A risk you have to decide upon. A few notes: (1) In 2006 and 2007, for those over 70.5, they can donate money directly to a charitable institution from their 401(k), avoiding taxes on it; (2) If your AGI is currently under 100k, you can rollover a 401(k) to a Trad. IRA when you change jobs or retire; you can then convert that to a Roth IRA, paying taxes on the conversion as income, and then reap the benefits of the Roth IRA; for 2008 and beyond, you can convert directly from a 401(k) to a Roth IRA; (3) For 2010 and beyoond, the income limitation on conversion will be eliminated.

"9) Taxes are not saved in qualified plans, only deferred."

True. And if you can't take the deferral, and have to characterize the contribution as qualified, it is much less beneficial.

"10) After age 55 or so, it makes no economic sense to contribute to qualified plans as it takes decades to get exponential growth on the money."

It is less beneficial the older you get, but that doesn't necessarily mean it isn't beneficial. It will depend on how high your taxes are at the time vs. how high you expect them to be when you retire, how long your time-horizon is, and if you will be able to convert to a Roth IRA for tax-free growth for a long time-horizon. I plan on living to 120, so at 55, I'll only be half dead. I think people should take that outlook: don't plan on dying early.

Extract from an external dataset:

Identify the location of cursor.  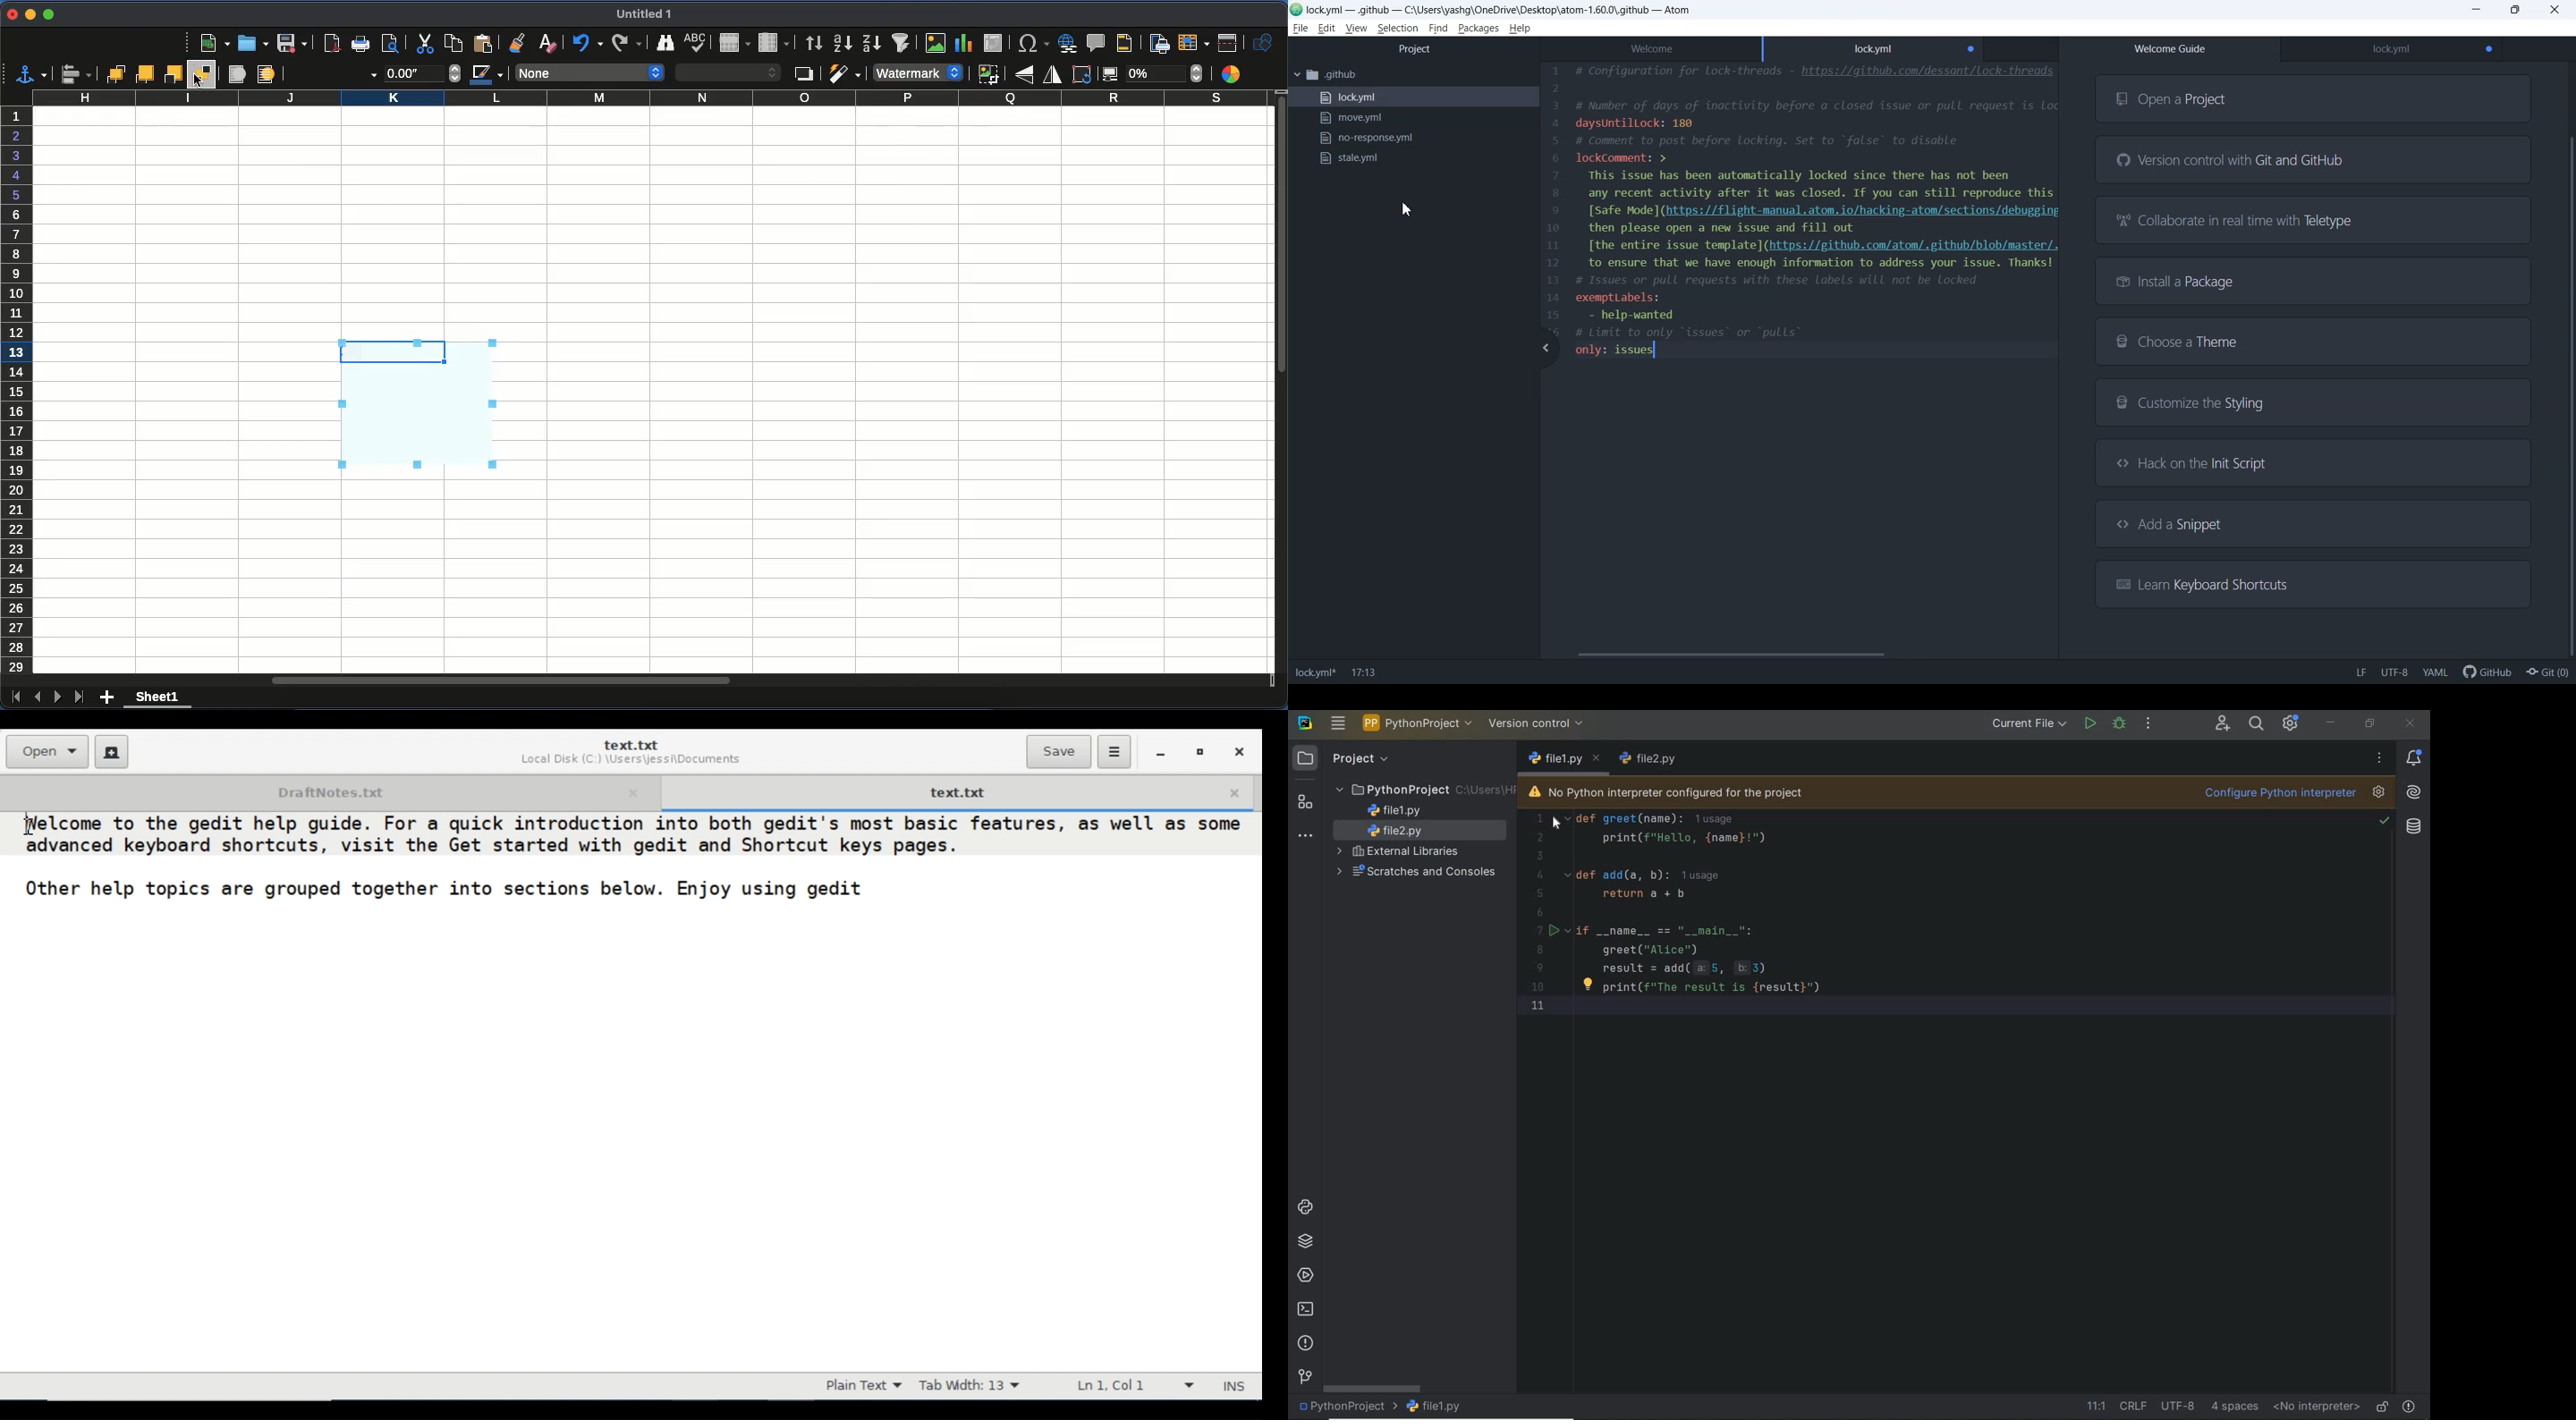
(24, 819).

Hope this has been helpful.

Posted

DH003 - I don't think generalized or theoretical posts are very useful. I have asked you before to narrow the focus of your posts and to not attempt to explain points where you have no experience or professional training.

With regard to the question of annuities, there was an earlier post that folks may want to read:

http://benefitslink.com/boards/index.php?showtopic=33594

Annuities are a hybrid product of the insurance industry. There is minimal competition across the industry - most insurance agents only represent their own affiliated products. The two main pitches are the death benefit and the income stream. Annuities tend to be expensive (both due to commissions and imbedded annual fees) and offer relatively low performance. The promised income stream can be duplicated in many ways using laddered CDs, bonds, income focused mutual funds and dividend paying stocks.